LTS and release methodology

Evan eapache at
Mon Jul 7 17:45:04 UTC 2008

On Mon, Jul 7, 2008 at 1:04 PM, Matt Zimmerman <mdz at> wrote:

> On Mon, Jul 07, 2008 at 10:43:44AM -0500, Luke L wrote:
>> Considerations for an LTS
>> One idea to prevent such a rush of higher version numbers and new gadgets
>> from breaking a distro is to use a "STS" release as an LTS. For example,
>> Freeze the software versions in 7.10 for use in 8.04, and work on fixing
>> every error reported in those 6 months before the LTS release. This would
>> allow the "beta" of the LTS to be based on an official release, with the
>> testing and feedback of every user of the OS. This would next apply to the
>> 9.04 release, in preparation for the 9.10 LTS (assuming Ubuntu keeps its
>> 6-18 month dev cycle).
>> This solution may seem extreme for a distribution on the "bleeding edge",
>> but if Ubuntu plans to get respect in the mainstream, a balance must be
>> found between development and stability. Currently, that balance is too far
>> toward the former.
> This is a very difficult balance to strike, and we have considered many
> approaches (including the one you describe above).  None of them are
> perfect, and the tradeoffs are complex.

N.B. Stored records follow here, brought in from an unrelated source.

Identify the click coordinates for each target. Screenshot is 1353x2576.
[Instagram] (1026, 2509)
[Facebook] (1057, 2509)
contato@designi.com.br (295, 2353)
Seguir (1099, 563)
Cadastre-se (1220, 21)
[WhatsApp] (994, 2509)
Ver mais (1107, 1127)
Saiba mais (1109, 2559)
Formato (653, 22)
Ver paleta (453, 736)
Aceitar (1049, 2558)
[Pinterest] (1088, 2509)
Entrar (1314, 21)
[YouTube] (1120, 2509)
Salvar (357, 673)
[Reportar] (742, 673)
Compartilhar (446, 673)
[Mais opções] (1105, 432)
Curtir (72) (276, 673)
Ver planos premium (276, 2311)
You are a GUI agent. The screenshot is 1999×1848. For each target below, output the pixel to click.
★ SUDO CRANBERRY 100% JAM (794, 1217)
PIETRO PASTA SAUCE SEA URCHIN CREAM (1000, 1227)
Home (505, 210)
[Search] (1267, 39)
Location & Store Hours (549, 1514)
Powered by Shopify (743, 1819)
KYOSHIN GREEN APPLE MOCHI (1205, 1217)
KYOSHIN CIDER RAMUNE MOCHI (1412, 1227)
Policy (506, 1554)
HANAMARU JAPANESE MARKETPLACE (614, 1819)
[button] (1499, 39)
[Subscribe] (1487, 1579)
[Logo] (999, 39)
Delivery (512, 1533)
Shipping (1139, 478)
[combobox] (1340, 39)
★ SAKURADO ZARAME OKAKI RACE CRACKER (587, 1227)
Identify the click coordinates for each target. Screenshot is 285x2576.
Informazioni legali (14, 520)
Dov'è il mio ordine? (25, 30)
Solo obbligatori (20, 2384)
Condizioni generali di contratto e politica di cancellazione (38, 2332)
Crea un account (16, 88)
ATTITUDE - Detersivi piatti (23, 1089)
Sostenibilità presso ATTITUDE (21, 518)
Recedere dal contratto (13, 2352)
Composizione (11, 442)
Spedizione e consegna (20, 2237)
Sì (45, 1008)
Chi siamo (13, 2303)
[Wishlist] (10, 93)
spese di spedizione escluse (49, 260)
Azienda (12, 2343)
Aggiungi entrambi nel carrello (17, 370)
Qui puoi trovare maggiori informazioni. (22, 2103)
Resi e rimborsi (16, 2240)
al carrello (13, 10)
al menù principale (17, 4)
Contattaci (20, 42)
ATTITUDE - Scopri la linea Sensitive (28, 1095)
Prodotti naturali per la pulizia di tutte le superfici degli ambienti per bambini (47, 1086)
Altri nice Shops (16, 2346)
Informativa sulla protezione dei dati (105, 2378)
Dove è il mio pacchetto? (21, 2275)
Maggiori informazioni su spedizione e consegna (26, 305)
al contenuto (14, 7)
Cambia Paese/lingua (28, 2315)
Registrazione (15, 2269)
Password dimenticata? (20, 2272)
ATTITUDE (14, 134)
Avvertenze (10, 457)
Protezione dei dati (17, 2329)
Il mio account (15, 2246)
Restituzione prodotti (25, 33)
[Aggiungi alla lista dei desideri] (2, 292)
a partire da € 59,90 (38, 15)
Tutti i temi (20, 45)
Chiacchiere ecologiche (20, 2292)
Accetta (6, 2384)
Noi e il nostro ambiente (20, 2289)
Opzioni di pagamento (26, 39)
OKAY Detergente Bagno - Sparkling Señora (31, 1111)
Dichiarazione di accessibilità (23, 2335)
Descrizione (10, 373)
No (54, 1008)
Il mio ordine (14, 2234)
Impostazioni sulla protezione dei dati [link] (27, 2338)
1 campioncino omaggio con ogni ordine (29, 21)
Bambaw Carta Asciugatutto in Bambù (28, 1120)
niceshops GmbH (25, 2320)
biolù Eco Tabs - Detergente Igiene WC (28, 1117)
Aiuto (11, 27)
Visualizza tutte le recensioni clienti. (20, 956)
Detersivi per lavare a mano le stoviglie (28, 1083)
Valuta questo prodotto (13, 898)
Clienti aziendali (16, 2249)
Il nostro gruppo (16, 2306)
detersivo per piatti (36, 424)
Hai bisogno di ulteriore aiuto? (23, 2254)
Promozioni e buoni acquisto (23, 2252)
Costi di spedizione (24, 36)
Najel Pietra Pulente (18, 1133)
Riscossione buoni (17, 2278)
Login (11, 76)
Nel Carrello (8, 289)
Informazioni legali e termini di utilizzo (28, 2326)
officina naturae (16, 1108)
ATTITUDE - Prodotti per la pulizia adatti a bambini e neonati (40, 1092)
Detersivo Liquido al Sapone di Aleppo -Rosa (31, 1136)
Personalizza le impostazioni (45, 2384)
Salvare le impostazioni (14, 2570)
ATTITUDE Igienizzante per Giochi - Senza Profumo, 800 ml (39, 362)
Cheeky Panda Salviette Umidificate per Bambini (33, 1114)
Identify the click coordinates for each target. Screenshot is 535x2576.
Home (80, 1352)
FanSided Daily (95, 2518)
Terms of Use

I would propose a compromise between the current LTS pattern and the
proposed bug-fix only pattern: maintain the current upstream merge, but add
no new packages. That way newer software is still in the repositories (and
thus supported upstream for the longest time possible), but the more
intrepid changes (ex: pulseaudio) are dropped. Users get a system that is
still up-to-date, and developers get much more time to fix bugs.

Decisions would have to be made on an individual basis for packages that are
officially discontinued upstream in favour of newer implementations.